— begin Input material —
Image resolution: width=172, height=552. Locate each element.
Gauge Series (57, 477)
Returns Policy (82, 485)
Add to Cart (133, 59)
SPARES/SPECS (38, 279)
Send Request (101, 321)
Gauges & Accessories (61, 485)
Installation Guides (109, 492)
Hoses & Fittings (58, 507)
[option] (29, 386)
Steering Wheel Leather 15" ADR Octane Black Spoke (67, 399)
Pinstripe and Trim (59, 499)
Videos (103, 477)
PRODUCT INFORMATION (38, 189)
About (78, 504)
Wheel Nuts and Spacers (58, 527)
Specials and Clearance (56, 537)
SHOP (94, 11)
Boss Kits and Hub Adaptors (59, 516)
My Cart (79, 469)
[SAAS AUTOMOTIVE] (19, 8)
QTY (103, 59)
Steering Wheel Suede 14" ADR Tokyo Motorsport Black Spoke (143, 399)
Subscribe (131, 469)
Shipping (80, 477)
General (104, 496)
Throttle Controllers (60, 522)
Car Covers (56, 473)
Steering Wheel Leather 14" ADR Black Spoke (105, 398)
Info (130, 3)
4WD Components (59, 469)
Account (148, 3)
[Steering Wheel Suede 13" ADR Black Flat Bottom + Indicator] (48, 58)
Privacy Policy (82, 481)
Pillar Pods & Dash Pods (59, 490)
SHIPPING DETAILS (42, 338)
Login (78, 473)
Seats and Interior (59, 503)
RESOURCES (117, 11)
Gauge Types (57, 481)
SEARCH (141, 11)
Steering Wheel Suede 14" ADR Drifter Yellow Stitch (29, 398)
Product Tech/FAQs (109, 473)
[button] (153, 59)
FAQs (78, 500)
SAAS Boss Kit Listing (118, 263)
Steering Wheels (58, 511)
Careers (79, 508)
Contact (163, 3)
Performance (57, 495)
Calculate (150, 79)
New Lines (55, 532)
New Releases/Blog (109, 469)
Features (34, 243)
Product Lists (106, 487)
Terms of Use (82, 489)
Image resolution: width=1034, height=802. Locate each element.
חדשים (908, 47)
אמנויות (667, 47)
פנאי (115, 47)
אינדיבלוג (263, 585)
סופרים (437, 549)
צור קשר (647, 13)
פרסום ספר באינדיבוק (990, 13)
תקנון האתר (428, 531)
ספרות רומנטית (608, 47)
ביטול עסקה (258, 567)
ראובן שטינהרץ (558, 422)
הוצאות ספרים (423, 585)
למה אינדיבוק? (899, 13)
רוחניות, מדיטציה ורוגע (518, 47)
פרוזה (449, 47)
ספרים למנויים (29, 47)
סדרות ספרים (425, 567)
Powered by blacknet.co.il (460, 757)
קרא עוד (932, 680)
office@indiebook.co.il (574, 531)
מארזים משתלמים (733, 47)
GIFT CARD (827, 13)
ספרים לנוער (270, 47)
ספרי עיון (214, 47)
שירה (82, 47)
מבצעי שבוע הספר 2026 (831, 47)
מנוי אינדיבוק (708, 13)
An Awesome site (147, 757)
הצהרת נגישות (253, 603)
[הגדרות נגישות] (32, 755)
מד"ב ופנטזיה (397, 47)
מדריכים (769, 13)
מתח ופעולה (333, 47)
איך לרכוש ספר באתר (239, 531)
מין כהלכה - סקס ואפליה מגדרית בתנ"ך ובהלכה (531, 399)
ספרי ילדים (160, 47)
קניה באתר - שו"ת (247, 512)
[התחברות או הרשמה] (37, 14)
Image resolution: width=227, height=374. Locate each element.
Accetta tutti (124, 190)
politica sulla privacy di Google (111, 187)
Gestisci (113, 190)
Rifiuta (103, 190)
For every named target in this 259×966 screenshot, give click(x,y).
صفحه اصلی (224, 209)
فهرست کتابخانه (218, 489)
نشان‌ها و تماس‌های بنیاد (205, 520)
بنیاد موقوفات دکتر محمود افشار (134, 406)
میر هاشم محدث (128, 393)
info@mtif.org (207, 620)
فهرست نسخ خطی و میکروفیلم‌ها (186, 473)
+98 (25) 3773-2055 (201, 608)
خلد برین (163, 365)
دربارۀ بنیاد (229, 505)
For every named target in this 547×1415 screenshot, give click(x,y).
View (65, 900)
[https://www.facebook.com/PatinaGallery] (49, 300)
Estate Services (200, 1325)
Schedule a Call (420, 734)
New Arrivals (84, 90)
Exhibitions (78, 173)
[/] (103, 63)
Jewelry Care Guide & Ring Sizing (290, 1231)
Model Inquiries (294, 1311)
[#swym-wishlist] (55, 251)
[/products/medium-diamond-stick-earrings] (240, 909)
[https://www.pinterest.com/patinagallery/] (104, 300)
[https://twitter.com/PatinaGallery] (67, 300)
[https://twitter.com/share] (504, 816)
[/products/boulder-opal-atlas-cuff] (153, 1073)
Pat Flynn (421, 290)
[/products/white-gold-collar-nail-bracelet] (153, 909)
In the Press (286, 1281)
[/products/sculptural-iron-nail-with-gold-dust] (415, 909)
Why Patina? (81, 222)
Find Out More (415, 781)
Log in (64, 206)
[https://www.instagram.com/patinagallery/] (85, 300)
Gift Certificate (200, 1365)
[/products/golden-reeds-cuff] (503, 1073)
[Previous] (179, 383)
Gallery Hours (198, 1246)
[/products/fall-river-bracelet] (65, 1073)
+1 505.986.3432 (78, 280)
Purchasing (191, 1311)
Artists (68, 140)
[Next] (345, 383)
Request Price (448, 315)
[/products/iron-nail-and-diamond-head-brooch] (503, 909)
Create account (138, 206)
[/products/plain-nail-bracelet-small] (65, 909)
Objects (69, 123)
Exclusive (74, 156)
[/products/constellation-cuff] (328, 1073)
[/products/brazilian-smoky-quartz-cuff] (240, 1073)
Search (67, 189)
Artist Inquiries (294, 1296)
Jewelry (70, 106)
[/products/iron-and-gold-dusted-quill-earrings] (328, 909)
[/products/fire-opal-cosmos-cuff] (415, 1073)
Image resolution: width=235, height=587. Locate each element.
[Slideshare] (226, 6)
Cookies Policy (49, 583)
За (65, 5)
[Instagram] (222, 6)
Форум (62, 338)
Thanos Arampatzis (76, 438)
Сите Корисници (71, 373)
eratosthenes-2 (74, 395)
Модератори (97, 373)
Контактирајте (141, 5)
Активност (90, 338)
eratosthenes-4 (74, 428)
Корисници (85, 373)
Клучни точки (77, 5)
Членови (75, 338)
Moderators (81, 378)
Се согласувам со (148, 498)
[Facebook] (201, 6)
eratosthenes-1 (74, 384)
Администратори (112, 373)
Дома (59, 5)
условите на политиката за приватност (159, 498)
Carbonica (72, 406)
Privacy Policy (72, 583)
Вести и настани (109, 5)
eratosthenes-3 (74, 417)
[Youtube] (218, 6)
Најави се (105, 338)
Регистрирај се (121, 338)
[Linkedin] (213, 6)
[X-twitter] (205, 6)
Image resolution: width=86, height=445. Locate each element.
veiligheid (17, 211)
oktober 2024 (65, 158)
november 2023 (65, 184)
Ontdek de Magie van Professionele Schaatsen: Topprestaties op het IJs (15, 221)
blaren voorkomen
— end Input material —
◆ Problem description: Set out each line of the listing above as a numbered list, leaving out any blank lines.

◆ Worked solution:
1. Image resolution: width=172, height=552. Locate each element.
2. Gauge Series (57, 477)
3. Returns Policy (82, 485)
4. Add to Cart (133, 59)
5. SPARES/SPECS (38, 279)
6. Send Request (101, 321)
7. Gauges & Accessories (61, 485)
8. Installation Guides (109, 492)
9. Hoses & Fittings (58, 507)
10. [option] (29, 386)
11. Steering Wheel Leather 15" ADR Octane Black Spoke (67, 399)
12. Pinstripe and Trim (59, 499)
13. Videos (103, 477)
14. PRODUCT INFORMATION (38, 189)
15. About (78, 504)
16. Wheel Nuts and Spacers (58, 527)
17. Specials and Clearance (56, 537)
18. SHOP (94, 11)
19. Boss Kits and Hub Adaptors (59, 516)
20. My Cart (79, 469)
21. [SAAS AUTOMOTIVE] (19, 8)
22. QTY (103, 59)
23. Steering Wheel Suede 14" ADR Tokyo Motorsport Black Spoke (143, 399)
24. Subscribe (131, 469)
25. Shipping (80, 477)
26. General (104, 496)
27. Throttle Controllers (60, 522)
28. Car Covers (56, 473)
29. Steering Wheel Leather 14" ADR Black Spoke (105, 398)
30. Info (130, 3)
31. 4WD Components (59, 469)
32. Account (148, 3)
33. [Steering Wheel Suede 13" ADR Black Flat Bottom + Indicator] (48, 58)
34. Privacy Policy (82, 481)
35. Pillar Pods & Dash Pods (59, 490)
36. SHIPPING DETAILS (42, 338)
37. Login (78, 473)
38. Seats and Interior (59, 503)
39. RESOURCES (117, 11)
40. Gauge Types (57, 481)
41. SEARCH (141, 11)
42. Steering Wheel Suede 14" ADR Drifter Yellow Stitch (29, 398)
43. Product Tech/FAQs (109, 473)
44. [button] (153, 59)
45. FAQs (78, 500)
46. SAAS Boss Kit Listing (118, 263)
47. Steering Wheels (58, 511)
48. Careers (79, 508)
49. Contact (163, 3)
50. Performance (57, 495)
51. Calculate (150, 79)
52. New Lines (55, 532)
53. New Releases/Blog (109, 469)
54. Features (34, 243)
55. Product Lists (106, 487)
56. Terms of Use (82, 489)
57. Image resolution: width=1034, height=802. Locate each element.
58. חדשים (908, 47)
59. אמנויות (667, 47)
60. פנאי (115, 47)
61. אינדיבלוג (263, 585)
62. סופרים (437, 549)
63. צור קשר (647, 13)
64. פרסום ספר באינדיבוק (990, 13)
65. תקנון האתר (428, 531)
66. ספרות רומנטית (608, 47)
67. ביטול עסקה (258, 567)
68. ראובן שטינהרץ (558, 422)
69. הוצאות ספרים (423, 585)
70. למה אינדיבוק? (899, 13)
71. רוחניות, מדיטציה ורוגע (518, 47)
72. פרוזה (449, 47)
73. ספרים למנויים (29, 47)
74. סדרות ספרים (425, 567)
75. Powered by blacknet.co.il (460, 757)
76. קרא עוד (932, 680)
77. office@indiebook.co.il (574, 531)
78. מארזים משתלמים (733, 47)
79. GIFT CARD (827, 13)
80. ספרים לנוער (270, 47)
81. ספרי עיון (214, 47)
82. שירה (82, 47)
83. מבצעי שבוע הספר 2026 (831, 47)
84. מנוי אינדיבוק (708, 13)
85. An Awesome site (147, 757)
86. הצהרת נגישות (253, 603)
87. [הגדרות נגישות] (32, 755)
88. מד"ב ופנטזיה (397, 47)
89. מדריכים (769, 13)
90. מתח ופעולה (333, 47)
91. איך לרכוש ספר באתר (239, 531)
92. מין כהלכה - סקס ואפליה מגדרית בתנ"ך ובהלכה (531, 399)
93. ספרי ילדים (160, 47)
94. קניה באתר - שו"ת (247, 512)
95. [התחברות או הרשמה] (37, 14)
96. Image resolution: width=227, height=374. Locate each element.
97. Accetta tutti (124, 190)
98. politica sulla privacy di Google (111, 187)
99. Gestisci (113, 190)
100. Rifiuta (103, 190)
101. For every named target in this 259×966 screenshot, give click(x,y).
102. صفحه اصلی (224, 209)
103. فهرست کتابخانه (218, 489)
104. نشان‌ها و تماس‌های بنیاد (205, 520)
105. بنیاد موقوفات دکتر محمود افشار (134, 406)
106. میر هاشم محدث (128, 393)
107. info@mtif.org (207, 620)
108. فهرست نسخ خطی و میکروفیلم‌ها (186, 473)
109. +98 (25) 3773-2055 (201, 608)
110. خلد برین (163, 365)
111. دربارۀ بنیاد (229, 505)
112. For every named target in this 547×1415 screenshot, give click(x,y).
113. View (65, 900)
114. [https://www.facebook.com/PatinaGallery] (49, 300)
115. Estate Services (200, 1325)
116. Schedule a Call (420, 734)
117. New Arrivals (84, 90)
118. Exhibitions (78, 173)
119. [/] (103, 63)
120. Jewelry Care Guide & Ring Sizing (290, 1231)
121. Model Inquiries (294, 1311)
122. [#swym-wishlist] (55, 251)
123. [/products/medium-diamond-stick-earrings] (240, 909)
124. [https://www.pinterest.com/patinagallery/] (104, 300)
125. [https://twitter.com/PatinaGallery] (67, 300)
126. [https://twitter.com/share] (504, 816)
127. [/products/boulder-opal-atlas-cuff] (153, 1073)
128. Pat Flynn (421, 290)
129. [/products/white-gold-collar-nail-bracelet] (153, 909)
130. In the Press (286, 1281)
131. [/products/sculptural-iron-nail-with-gold-dust] (415, 909)
132. Why Patina? (81, 222)
133. Find Out More (415, 781)
134. Log in (64, 206)
135. [https://www.instagram.com/patinagallery/] (85, 300)
136. Gift Certificate (200, 1365)
137. [/products/golden-reeds-cuff] (503, 1073)
138. [Previous] (179, 383)
139. Gallery Hours (198, 1246)
140. [/products/fall-river-bracelet] (65, 1073)
141. +1 505.986.3432 (78, 280)
142. Purchasing (191, 1311)
143. Artists (68, 140)
144. [Next] (345, 383)
145. Request Price (448, 315)
146. [/products/iron-nail-and-diamond-head-brooch] (503, 909)
147. Create account (138, 206)
148. [/products/plain-nail-bracelet-small] (65, 909)
149. Objects (69, 123)
150. Exclusive (74, 156)
151. [/products/constellation-cuff] (328, 1073)
152. [/products/brazilian-smoky-quartz-cuff] (240, 1073)
153. Search (67, 189)
154. Artist Inquiries (294, 1296)
155. Jewelry (70, 106)
156. [/products/iron-and-gold-dusted-quill-earrings] (328, 909)
157. [/products/fire-opal-cosmos-cuff] (415, 1073)
158. Image resolution: width=235, height=587. Locate each element.
159. [Slideshare] (226, 6)
160. Cookies Policy (49, 583)
161. За (65, 5)
162. [Instagram] (222, 6)
163. Форум (62, 338)
164. Thanos Arampatzis (76, 438)
165. Сите Корисници (71, 373)
166. eratosthenes-2 (74, 395)
167. Модератори (97, 373)
168. Контактирајте (141, 5)
169. Активност (90, 338)
170. eratosthenes-4 (74, 428)
171. Корисници (85, 373)
172. Клучни точки (77, 5)
173. Членови (75, 338)
174. Moderators (81, 378)
175. Се согласувам со (148, 498)
176. [Facebook] (201, 6)
177. eratosthenes-1 (74, 384)
178. Администратори (112, 373)
179. Дома (59, 5)
180. условите на политиката за приватност (159, 498)
181. Carbonica (72, 406)
182. Privacy Policy (72, 583)
183. Вести и настани (109, 5)
184. eratosthenes-3 (74, 417)
185. [Youtube] (218, 6)
186. Најави се (105, 338)
187. Регистрирај се (121, 338)
188. [Linkedin] (213, 6)
189. [X-twitter] (205, 6)
190. Image resolution: width=86, height=445. Locate each element.
191. veiligheid (17, 211)
192. oktober 2024 (65, 158)
193. november 2023 (65, 184)
194. Ontdek de Magie van Professionele Schaatsen: Topprestaties op het IJs (15, 221)
195. blaren voorkomen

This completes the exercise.